21 Jan Are the Israeli Settlements “War Crimes”?
I realize that discussing the international law aspects of the Israeli-Palestinian dispute is not exactly a new and fresh topic likely to inspire thoughtful and reasonable thinking, and yet I was struck by the aggressive tone of this NYT editorial from a representative of the Palestinian Authority.
It is universally recognized that Israeli settlements are illegal under international law, and that without a full cessation of all settlement activity, Palestinian-Israeli negotiations and the two-state solution are both doomed. In spite of the dilution of American public statements, the United States still recognizes settlements as illegal. Not only are they a violation of the Fourth Geneva Convention; under the Rome Statute, they are considered a war crime.

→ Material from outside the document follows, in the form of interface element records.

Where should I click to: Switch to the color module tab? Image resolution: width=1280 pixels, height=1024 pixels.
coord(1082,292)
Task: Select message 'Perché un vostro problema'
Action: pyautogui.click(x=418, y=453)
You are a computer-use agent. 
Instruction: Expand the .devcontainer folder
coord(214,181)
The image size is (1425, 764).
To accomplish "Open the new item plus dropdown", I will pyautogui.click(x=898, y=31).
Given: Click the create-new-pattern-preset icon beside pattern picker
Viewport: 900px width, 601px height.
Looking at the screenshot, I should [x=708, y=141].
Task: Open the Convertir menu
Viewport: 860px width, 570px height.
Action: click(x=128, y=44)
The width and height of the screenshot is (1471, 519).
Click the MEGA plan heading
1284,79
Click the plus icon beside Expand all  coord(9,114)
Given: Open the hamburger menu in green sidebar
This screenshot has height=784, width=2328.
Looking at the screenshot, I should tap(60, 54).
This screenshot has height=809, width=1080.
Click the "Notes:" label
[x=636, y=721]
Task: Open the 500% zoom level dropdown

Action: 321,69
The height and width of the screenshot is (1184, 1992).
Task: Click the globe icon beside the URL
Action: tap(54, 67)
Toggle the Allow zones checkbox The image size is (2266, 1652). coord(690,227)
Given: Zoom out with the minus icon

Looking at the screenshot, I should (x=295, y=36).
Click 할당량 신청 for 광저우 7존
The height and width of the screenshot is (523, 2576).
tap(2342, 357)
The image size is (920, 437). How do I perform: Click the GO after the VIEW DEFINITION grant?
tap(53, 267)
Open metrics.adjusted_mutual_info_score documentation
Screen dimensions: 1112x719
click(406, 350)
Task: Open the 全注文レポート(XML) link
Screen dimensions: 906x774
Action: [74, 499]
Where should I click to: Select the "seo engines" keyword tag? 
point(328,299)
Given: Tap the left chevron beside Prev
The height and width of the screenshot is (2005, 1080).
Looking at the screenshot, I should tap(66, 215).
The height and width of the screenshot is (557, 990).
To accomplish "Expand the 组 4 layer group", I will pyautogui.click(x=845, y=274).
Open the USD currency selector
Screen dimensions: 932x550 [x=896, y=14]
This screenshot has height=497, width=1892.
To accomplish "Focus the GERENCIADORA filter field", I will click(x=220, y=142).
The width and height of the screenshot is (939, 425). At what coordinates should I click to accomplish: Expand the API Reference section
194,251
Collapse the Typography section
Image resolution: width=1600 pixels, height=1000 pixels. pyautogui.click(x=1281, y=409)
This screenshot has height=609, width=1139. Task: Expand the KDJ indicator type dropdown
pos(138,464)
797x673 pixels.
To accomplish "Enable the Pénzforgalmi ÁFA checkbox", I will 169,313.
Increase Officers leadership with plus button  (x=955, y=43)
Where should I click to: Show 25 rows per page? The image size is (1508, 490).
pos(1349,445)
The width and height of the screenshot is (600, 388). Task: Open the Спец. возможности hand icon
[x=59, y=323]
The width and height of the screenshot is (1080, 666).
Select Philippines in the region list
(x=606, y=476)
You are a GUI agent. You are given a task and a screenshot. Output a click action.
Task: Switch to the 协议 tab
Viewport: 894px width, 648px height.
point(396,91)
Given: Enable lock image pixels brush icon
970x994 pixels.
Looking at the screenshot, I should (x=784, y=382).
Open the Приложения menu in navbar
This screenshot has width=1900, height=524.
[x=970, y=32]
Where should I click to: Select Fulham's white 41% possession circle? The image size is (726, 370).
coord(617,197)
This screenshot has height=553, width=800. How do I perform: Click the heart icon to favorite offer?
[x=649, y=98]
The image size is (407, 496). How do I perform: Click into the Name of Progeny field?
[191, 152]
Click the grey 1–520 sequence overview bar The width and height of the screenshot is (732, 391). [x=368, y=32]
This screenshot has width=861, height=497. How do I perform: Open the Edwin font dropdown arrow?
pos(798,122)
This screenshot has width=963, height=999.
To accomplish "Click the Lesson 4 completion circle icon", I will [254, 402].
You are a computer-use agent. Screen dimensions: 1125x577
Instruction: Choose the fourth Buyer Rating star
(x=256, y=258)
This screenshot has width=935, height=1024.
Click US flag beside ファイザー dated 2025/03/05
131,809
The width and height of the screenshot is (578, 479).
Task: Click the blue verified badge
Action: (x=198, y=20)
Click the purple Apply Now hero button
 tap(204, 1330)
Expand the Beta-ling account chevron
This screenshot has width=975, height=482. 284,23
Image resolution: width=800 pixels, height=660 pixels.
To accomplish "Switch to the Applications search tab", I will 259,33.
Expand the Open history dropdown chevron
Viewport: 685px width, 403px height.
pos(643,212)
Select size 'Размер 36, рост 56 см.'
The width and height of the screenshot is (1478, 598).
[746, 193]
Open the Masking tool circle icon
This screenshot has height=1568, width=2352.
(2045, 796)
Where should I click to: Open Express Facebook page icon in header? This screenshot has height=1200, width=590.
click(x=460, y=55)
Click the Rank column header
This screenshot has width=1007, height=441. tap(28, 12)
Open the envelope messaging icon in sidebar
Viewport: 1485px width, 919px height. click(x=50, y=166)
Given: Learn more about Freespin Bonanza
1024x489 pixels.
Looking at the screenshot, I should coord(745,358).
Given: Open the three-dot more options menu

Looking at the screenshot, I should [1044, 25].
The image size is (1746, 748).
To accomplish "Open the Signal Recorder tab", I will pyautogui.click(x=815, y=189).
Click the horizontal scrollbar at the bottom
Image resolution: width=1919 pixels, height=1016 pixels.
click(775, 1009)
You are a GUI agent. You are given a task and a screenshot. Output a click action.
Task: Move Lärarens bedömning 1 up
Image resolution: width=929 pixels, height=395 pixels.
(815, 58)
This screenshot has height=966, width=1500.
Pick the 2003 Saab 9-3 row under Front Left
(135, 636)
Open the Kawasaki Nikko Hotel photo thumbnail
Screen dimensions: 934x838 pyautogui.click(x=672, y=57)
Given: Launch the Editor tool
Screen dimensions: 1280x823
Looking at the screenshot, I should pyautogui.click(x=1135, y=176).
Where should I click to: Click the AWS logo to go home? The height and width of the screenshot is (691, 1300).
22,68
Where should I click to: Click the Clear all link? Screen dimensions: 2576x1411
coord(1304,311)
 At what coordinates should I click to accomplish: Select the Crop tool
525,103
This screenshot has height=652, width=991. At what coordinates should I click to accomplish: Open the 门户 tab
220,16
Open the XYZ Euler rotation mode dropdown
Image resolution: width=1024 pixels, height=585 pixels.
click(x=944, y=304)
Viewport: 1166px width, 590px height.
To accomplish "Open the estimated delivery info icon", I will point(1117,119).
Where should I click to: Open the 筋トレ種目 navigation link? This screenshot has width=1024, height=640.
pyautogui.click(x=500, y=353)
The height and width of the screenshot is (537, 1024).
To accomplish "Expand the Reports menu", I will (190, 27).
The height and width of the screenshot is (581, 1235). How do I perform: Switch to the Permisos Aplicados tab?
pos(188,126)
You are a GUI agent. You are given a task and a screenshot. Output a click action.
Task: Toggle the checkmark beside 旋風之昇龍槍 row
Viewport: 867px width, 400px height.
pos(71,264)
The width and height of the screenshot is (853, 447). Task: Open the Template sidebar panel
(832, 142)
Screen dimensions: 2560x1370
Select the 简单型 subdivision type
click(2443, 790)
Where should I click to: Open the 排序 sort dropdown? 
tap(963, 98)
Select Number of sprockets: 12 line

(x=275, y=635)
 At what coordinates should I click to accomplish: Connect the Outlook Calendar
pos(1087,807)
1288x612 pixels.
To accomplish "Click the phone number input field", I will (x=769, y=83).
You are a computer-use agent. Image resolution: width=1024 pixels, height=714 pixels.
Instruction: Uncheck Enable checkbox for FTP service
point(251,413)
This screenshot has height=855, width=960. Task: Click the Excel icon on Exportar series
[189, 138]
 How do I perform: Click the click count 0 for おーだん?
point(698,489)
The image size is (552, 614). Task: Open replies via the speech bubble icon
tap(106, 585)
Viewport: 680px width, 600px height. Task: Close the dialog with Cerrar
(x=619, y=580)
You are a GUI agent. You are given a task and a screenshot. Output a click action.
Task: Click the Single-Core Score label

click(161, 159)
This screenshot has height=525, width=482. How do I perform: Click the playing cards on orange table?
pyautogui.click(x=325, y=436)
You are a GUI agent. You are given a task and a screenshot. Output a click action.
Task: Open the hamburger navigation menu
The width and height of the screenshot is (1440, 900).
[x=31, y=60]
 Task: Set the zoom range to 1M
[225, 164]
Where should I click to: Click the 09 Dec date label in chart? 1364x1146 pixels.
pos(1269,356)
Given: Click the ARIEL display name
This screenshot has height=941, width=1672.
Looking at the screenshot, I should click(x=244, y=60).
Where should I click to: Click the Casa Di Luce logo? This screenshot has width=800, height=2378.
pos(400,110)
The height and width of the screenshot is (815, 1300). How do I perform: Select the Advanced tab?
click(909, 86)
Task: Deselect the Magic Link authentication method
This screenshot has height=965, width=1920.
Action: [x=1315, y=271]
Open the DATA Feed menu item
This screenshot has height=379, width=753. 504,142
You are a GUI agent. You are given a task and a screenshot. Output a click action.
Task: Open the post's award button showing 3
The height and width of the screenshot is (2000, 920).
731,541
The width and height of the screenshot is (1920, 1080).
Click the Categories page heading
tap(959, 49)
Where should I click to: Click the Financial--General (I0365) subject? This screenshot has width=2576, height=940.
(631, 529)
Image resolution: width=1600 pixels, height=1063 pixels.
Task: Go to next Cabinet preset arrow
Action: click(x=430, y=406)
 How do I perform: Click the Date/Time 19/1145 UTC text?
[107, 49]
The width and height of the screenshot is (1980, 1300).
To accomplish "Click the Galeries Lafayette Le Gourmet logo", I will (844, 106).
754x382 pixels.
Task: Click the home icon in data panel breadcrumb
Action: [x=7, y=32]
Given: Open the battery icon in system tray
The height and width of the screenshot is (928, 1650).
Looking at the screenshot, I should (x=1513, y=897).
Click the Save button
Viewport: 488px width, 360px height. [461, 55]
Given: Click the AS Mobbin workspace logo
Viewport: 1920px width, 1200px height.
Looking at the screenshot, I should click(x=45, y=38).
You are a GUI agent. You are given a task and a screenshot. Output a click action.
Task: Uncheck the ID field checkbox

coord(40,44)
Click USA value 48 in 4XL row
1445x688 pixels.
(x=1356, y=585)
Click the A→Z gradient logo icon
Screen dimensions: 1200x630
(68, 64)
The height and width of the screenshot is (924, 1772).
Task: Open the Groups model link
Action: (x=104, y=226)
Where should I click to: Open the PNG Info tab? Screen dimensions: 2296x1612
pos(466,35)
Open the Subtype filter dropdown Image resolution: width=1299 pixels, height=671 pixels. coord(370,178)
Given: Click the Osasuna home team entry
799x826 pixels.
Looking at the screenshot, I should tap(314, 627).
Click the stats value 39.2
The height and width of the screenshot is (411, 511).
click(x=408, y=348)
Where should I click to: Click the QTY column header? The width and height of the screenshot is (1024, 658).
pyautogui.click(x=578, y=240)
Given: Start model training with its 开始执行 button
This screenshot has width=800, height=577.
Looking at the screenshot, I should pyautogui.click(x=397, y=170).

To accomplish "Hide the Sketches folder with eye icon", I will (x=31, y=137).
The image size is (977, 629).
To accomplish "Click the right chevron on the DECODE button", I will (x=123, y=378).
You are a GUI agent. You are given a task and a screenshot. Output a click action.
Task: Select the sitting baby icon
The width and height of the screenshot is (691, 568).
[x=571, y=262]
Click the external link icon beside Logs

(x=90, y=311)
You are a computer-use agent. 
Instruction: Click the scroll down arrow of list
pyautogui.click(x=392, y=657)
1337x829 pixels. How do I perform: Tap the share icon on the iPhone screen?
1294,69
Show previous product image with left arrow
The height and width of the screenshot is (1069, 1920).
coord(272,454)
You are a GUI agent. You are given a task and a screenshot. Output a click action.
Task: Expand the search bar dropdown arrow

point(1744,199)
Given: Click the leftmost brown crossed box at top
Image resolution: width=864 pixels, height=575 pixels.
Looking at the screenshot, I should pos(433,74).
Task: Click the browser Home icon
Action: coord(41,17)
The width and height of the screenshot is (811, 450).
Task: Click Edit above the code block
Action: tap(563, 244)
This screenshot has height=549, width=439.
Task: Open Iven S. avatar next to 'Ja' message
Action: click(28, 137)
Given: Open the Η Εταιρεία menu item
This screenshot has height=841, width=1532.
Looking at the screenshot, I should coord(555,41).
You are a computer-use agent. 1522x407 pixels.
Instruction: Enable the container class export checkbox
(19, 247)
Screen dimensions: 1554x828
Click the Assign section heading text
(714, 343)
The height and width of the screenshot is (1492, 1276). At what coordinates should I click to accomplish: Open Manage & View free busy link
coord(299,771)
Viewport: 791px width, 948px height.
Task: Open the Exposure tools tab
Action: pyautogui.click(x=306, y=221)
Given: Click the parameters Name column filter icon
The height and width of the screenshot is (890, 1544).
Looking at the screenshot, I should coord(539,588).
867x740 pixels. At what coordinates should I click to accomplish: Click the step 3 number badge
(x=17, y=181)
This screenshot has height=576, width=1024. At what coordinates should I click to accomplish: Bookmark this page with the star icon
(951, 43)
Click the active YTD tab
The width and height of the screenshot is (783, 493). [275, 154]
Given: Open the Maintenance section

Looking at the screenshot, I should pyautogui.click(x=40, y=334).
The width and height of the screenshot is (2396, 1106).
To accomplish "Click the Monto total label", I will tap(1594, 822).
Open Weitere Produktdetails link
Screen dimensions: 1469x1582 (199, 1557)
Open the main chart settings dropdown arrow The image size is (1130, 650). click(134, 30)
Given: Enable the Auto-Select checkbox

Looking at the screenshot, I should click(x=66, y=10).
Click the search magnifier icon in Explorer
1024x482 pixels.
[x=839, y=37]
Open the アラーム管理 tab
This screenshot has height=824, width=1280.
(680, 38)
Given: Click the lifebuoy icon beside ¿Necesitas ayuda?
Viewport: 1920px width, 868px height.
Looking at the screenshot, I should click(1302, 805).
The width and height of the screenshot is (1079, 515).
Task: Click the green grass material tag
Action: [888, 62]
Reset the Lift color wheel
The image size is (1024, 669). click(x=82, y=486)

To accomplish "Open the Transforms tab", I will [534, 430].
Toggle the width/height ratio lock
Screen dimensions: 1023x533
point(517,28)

Where to start? It is “universally recognized” that settlements are illegal? Really? Even in Israel, or in certain majorities of the U.S. Congress? More surprisingly, I didn’t realize that the “settlements” themselves constitute a violation of the Rome Statute? Settlements are war crimes or crimes against humanity? I sort of understand this argument, but does any one think this argument is self-evident or even highly persuasive?
I realize this excerpt is a political claim, not a legal one. But it is a good example of how certain types of international conflicts actually undermine whatever integrity and usefulness international law might have in shaping the analysis of those conflicts.